The permit will allow The Church of Jesus Christ of Latter-day Saints two years to complete its granite retrieval operations and an additional year to mitigate the damage by installing top soil and planting vegetation. One opponent maintained that the church should be required to replace the boulders as well, but that argument didn't get very far.

Opponents had argued that the operation would destabilize the mountainside, endanger people living and driving beneath the operation and cause long-term esthetic damage to the area, which is frequented by rock climbers and others.

"The factor of safety calculated by the (church) was inappropriately low," said David Carrier, a University of Utah professor who had appealed a March 24 Planning Commission decision to the County Commission. The church had made its application earlier that month, and Carrier said not enough time was taken to examine all the ramifications.

"It's amazing how fast this went through," he said. The County Commission "basically walked in there with the decision already made."

Attorney Marc Mascaro, representing the church, dismissed Carrier's destabilization arguments by noting Carrier's not a geotechnical expert.

"We don't propose to do anything that is contrary to a professional engineer's recommendations," he said.

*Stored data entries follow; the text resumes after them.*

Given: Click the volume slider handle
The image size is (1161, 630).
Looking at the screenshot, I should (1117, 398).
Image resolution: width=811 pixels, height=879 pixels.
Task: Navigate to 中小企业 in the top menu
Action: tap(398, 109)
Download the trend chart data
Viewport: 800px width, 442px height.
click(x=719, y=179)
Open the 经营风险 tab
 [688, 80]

Opponents tried to block approval by appealing to various county ordinances, particularly the foothill overlay ordinance regulating canyon development, saying the church's plan was not in compliance. County staffers answered that they were continuing to work with the church to make sure all ordinance requirements, as well as conditions placed on the permit by the planning and county commissions, were met.

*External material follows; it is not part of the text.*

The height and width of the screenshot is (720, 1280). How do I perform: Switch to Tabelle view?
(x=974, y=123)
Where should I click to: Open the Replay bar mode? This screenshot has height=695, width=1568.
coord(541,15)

Commissioner Brent Overson said his vote was partially influenced by the fact that the church, after all, does own the property.

"I have profound respect for private property rights," he said.

The general feeling of county and planning commissioners was that in the past the church has tried hard to accommodate rock climbing and other recreational uses of its property, even though it didn't have to, and that it should now be allowed to make use of it in a way that was not overly destructive. If it had wanted to do more than just pick up boulders, for example, Commissioner Randy Horiuchi said his vote would have been different.

"The idea of a mine being there is unthinkable," he said.

The fact that the granite will be used as veneer for a church building prompted one protester to express her own theology.

"The forest is my temple," said Paula Quenemon. "My god, that I worship, dwells in the forest."